3. In the section on OR gates, it is not clear if in the CAR-T trials conducted to date in AML instances of antigen escape have been observed. If so, what does it mean?  Are OR gates the solution to a problem that already exists, or a theoretical one?  Or has some other issue (e.g., lack of deep responses) hindered the emergence of resistant AML clones?
4. It is my understanding that γδ T cells not not recognize “stress ligands and phosphoantigens independently of MHC.” Rather, they are displayed on non-polymorphic MHC paralogs.
5. The authors state that “continuous efforts are being made to expand the repertoire of targetable AML antigens.” Do they really believe that after all this effort over the past decades that better antigens remain to be discovered?  This is an example where the authors might take a stand. 

Author Response

Please see the attached response document.
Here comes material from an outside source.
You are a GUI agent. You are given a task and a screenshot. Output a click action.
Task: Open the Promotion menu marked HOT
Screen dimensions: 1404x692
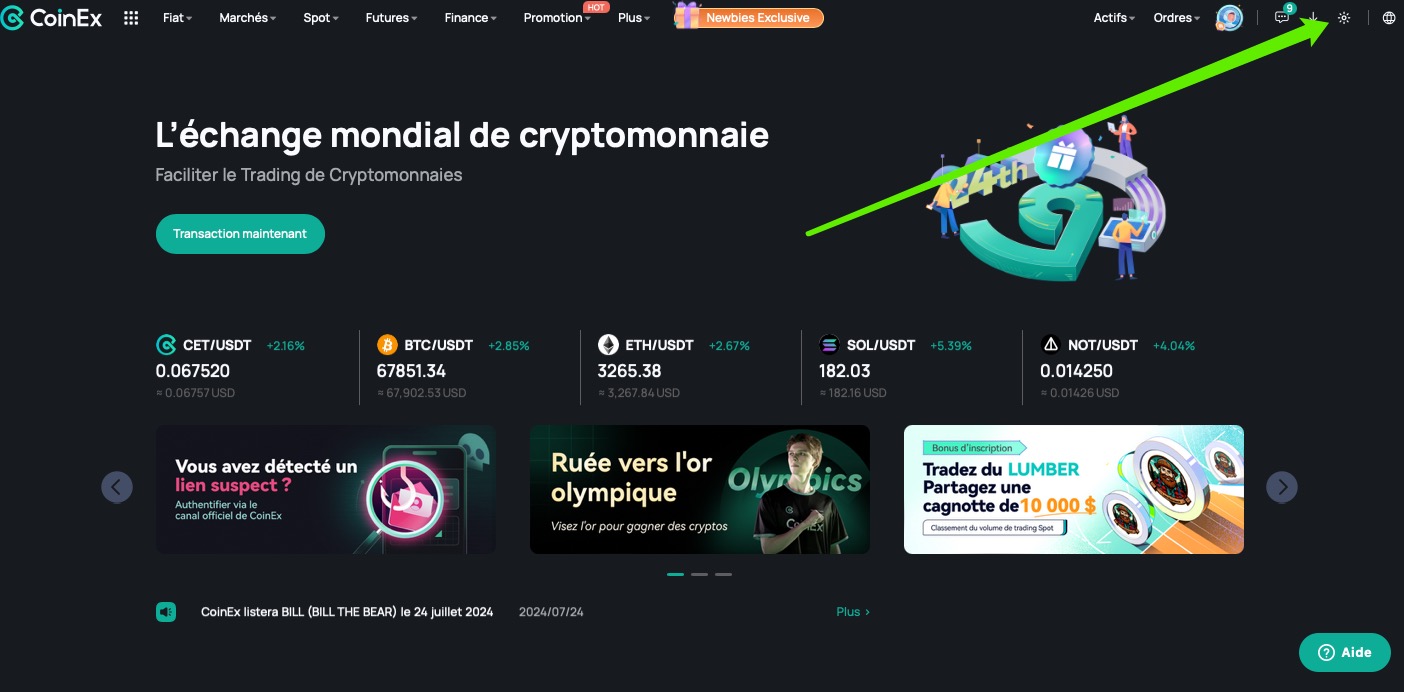pyautogui.click(x=557, y=18)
Author Response File: Author Response.pdf

Reviewer 3 Report

Comments and Suggestions for Authors

This manuscript presents a timely and valuable review on the development status of CAR-T cell therapy for refractory Acute Myeloid Leukemia (AML). The systematic approach of compiling and discussing various studies, particularly by categorizing them based on CAR modification methods, is helpful for the reader's understanding.

 

However, while the review covers a vast amount of ongoing global research, it currently lacks depth and the authors' own critical perspective.

 

Major Comments

Lack of Depth and Critical Analysis: The paper provides a comprehensive overview of various research efforts. However, the authors largely list these studies without delving into the specific details, mechanisms, or clinical challenges of each approach. Consequently, the content feels somewhat superficial.

 

Insufficient Discussion on Future Directions and Author's Perspective: The paper would be significantly improved by incorporating the authors' insights on which approaches are most promising, what the hurdles to clinical translation are, and which strategies have a high likelihood of practical application. More emphasis on the authors' critical analysis and vision for the future of AML CAR-T therapy is needed to elevate the paper's impact and originality. The current originality of the review appears limited.

 

Minor Comments

Literature Search and Selection Methodology: Please provide a more detailed description of the methodology used to select the papers included in this review (i.e., inclusion/exclusion criteria, search terms, and databases). This would enhance the transparency and rigor of the literature search.

 

Formatting Inconsistency: Please check and correct the font size in lines 318–319, as it appears to be larger than the surrounding text.

Author Response

Please see the attachment.

Author Response File: Author Response.pdf

Round 2

Reviewer 1 Report

Comments and Suggestions for Authors

I thank the authors for addressing my comments adequately. I have no further comments

Reviewer 3 Report

Comments and Suggestions for Authors

Thank you for providing the revised manuscript and your detailed responses to my previous comments.

 

I appreciate that you have adequately addressed the majority of my critiques. Specifically:

 

You have repeatedly and effectively emphasized the various challenges facing CAR-T cell therapy for AML and the immature nature of the current clinical data in the conclusion.

 

The description of the methods used for paper selection has been added, which promotes clarity.

 

The requested adjustments to the font size have been appropriately implemented.

 

The addition of the Supplemental Table S1 is useful and enhances the reader's understanding.

 

I am satisfied with the revisions made in response to my feedback. No further revisions are required from the authors.